Machine Learning Engineer

Learn more about Bespoke Labs
Bespoke Labs

Bespoke Labs

Machine Learning Engineer

Remote
Full Time
Paid
  • Responsibilities

    About Us

    We are AI researchers and builders who understand how to curate data and RL environments that truly improve models. We curated OpenThoughts, one of the best open reasoning datasets, and have trained SOTA models such as Bespoke-MiniCheck and Bespoke-MiniChart.

    We are embarked on a journey to build Environments that are entire digital worlds that can be used to push the frontier of agents.

    What You'll Be Working On

    You will work directly with our research team on RL environment and task creation for agent training. This means designing observation spaces, action spaces, reward signals, and success criteria for new environments — and building the infrastructure that makes world-scale RL training possible. This is a high-ownership role; you will be building novel systems, not maintaining legacy ones.

  • Qualifications

    Must-Have Skills

    3+ years of ML engineering experience — model training, fine-tuning, or post-training pipelines in research or production

    Strong Python and deep learning proficiency (PyTorch preferred; familiar with training loops, optimizers, mixed precision)

    Hands-on experience with LLM post-training — SFT, RLHF, PPO, DPO, or reward model training — and understanding of how training data quality affects model behavior

    Familiarity with RL frameworks (Gymnasium, dm_env) and the ability to design or modify reward functions for agent training objectives

    Experience running experiments at scale on cloud or HPC (AWS, GCP, SLURM, or Ray)

    Solid understanding of evaluation methodology — held-out sets, benchmark design, avoiding train/eval contamination

  • Desired skills

    Good to Have

    Experience with multi-turn or agentic LLM systems (tool use, function calling, agent loops)

    Familiarity with preference data collection and annotation pipelines

    Prior work on RL-from-human-feedback or model-based RL at scale

    Contributions to open-source training frameworks (e.g., trlX, OpenRLHF, verl)

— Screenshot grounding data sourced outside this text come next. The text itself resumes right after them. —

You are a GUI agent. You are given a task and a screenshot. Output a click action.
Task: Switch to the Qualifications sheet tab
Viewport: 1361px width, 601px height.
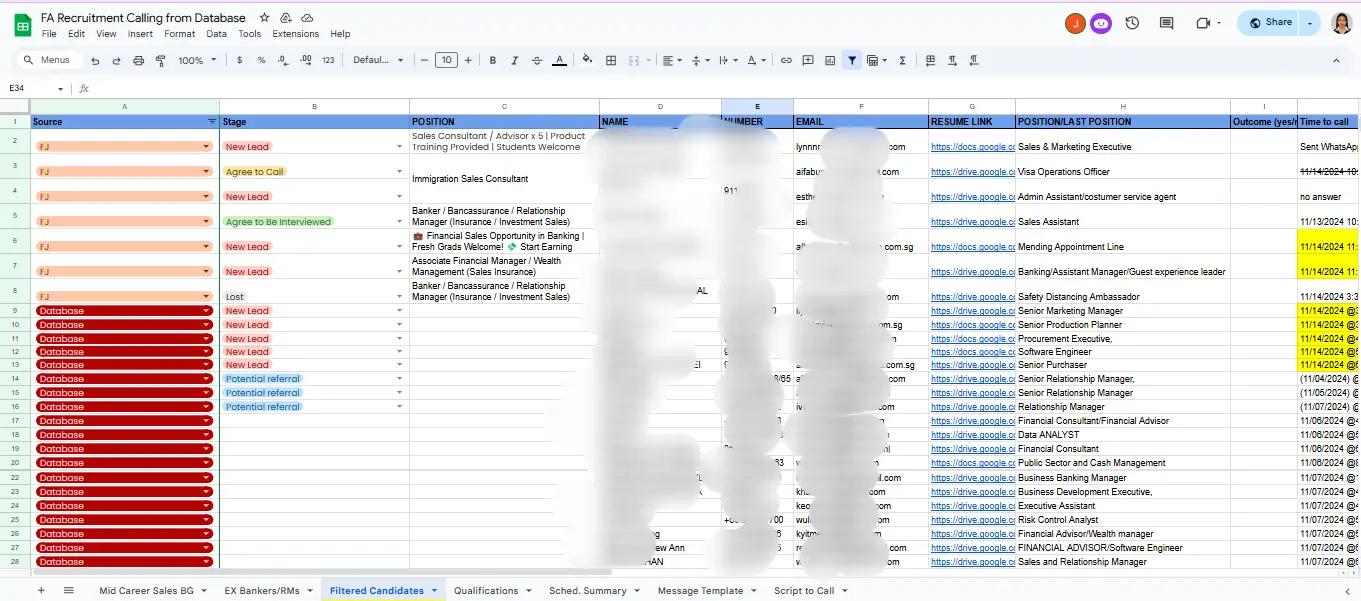click(x=486, y=591)
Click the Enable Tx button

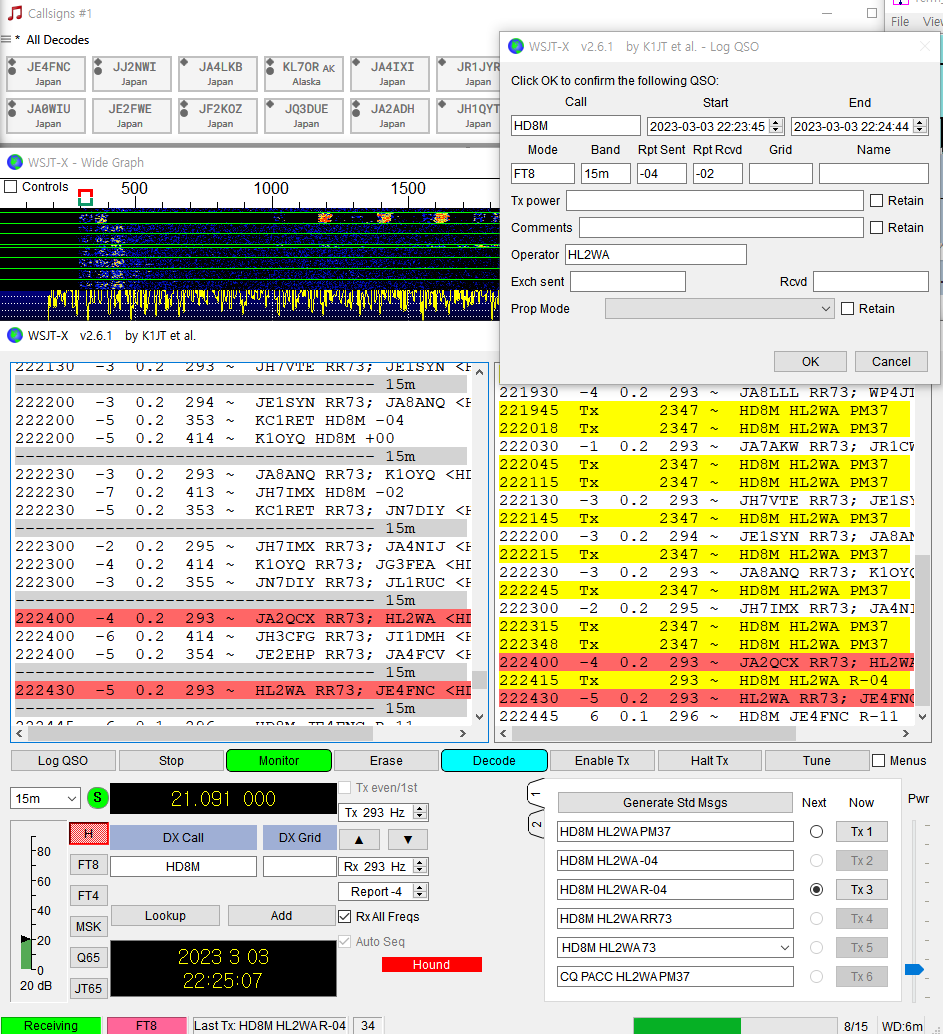pos(601,760)
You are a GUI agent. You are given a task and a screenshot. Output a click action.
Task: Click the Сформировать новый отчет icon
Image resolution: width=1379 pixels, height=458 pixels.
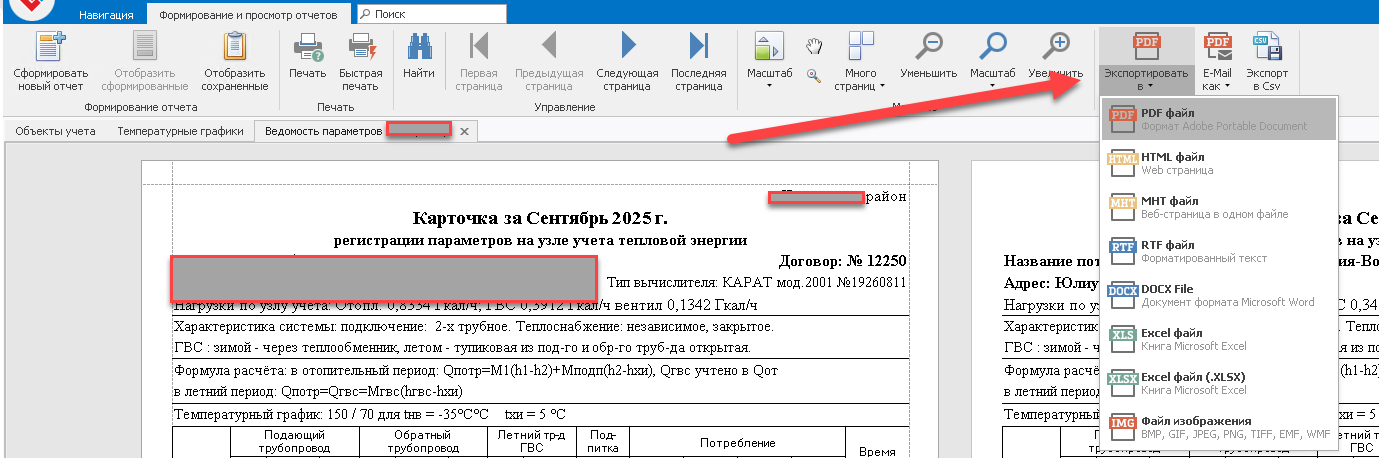50,48
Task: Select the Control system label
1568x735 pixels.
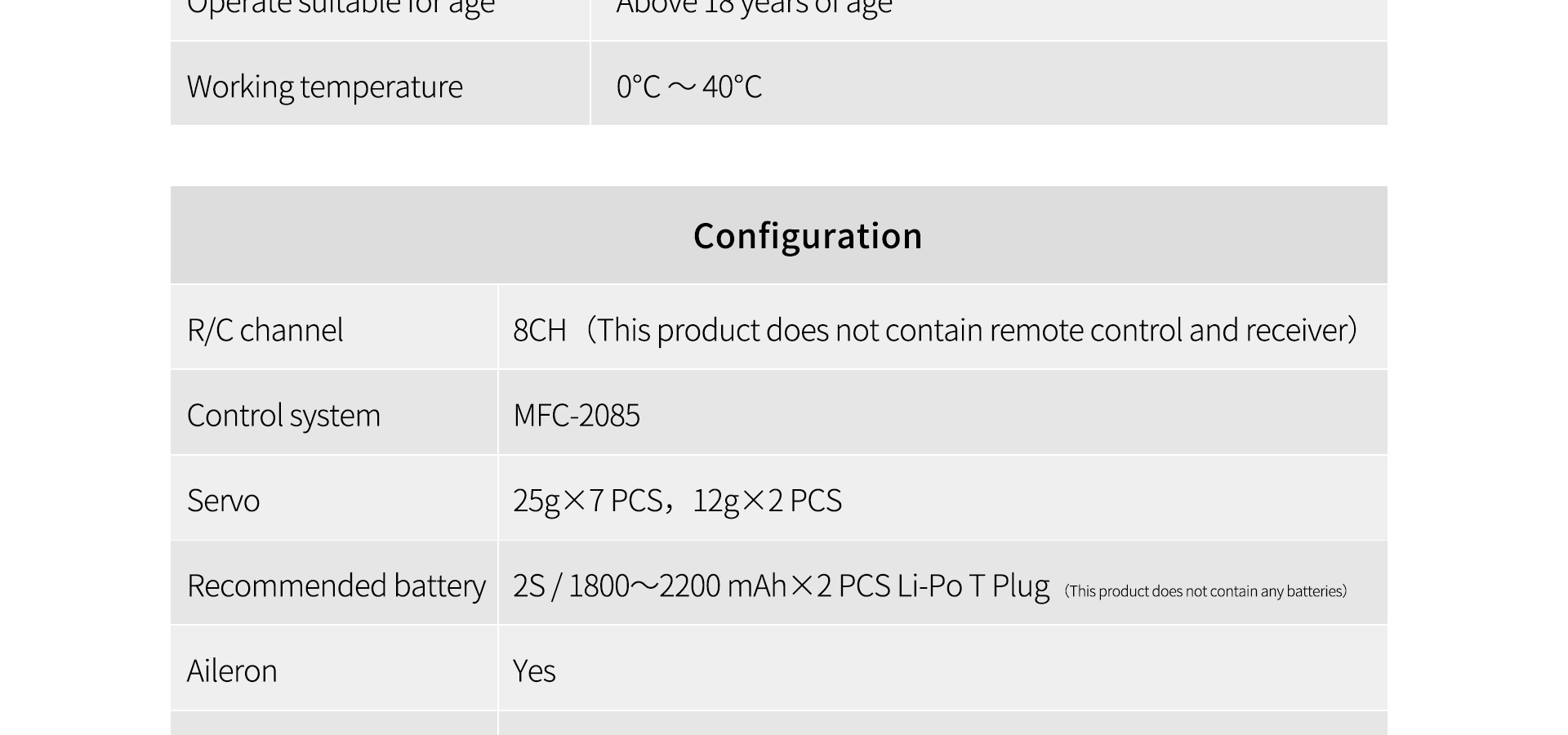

    Experience reading and implementing methods from recent ML papers quickly

  • Compensation
    Hourly compensation for core projects typically ranges between USD $20 and $60 per hour. Final rates are determined based on experience, skills evaluation, location, project scope, and overall requirements
  • Industry
    Information Technology and Services
  • About Us

    Bespoke Labs is a Mountain View based Series A AI Research/Data Curation for Agents Lab. We're working with Frontier AI Labs, and F500 Cos to advance the capabilities of AI Agents.